- **EXERCISE GOAL**: Only the lines below, from the one with "Deleted Securities (269, 503)" through the one with "Registry Services (348, 127)", are to be written out, exactly.

- **GIVEN ENTRIES**:
⁂
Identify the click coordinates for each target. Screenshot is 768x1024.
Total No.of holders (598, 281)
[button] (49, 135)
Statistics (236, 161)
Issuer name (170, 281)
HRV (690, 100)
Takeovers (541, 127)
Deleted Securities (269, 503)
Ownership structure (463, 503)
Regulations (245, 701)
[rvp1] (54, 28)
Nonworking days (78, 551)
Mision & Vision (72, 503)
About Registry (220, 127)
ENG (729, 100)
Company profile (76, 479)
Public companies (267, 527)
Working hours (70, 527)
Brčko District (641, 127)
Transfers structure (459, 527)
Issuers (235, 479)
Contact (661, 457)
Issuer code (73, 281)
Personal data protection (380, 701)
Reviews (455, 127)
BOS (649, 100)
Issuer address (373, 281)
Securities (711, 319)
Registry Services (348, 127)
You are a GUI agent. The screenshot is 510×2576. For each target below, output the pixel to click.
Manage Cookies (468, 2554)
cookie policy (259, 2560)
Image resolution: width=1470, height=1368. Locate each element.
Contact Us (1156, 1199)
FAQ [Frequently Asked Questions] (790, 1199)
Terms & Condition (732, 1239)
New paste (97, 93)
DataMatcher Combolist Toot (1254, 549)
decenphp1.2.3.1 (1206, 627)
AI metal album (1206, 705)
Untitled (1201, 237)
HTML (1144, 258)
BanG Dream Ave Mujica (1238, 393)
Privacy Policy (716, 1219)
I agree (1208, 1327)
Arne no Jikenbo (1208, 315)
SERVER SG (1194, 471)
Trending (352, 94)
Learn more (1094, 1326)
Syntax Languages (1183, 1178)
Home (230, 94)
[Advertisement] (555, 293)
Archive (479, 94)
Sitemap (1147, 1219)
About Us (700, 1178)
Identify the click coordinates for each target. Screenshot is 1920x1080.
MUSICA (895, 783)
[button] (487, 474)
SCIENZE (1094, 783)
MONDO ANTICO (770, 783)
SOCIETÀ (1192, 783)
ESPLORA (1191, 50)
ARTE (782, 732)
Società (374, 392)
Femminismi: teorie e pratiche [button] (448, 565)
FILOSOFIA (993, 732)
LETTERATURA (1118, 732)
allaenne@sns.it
⁂
- **RESPONSE TO THE TASK**:
Deleted Securities (269, 503)
Ownership structure (463, 503)
Regulations (245, 701)
[rvp1] (54, 28)
Nonworking days (78, 551)
Mision & Vision (72, 503)
About Registry (220, 127)
ENG (729, 100)
Company profile (76, 479)
Public companies (267, 527)
Working hours (70, 527)
Brčko District (641, 127)
Transfers structure (459, 527)
Issuers (235, 479)
Contact (661, 457)
Issuer code (73, 281)
Personal data protection (380, 701)
Reviews (455, 127)
BOS (649, 100)
Issuer address (373, 281)
Securities (711, 319)
Registry Services (348, 127)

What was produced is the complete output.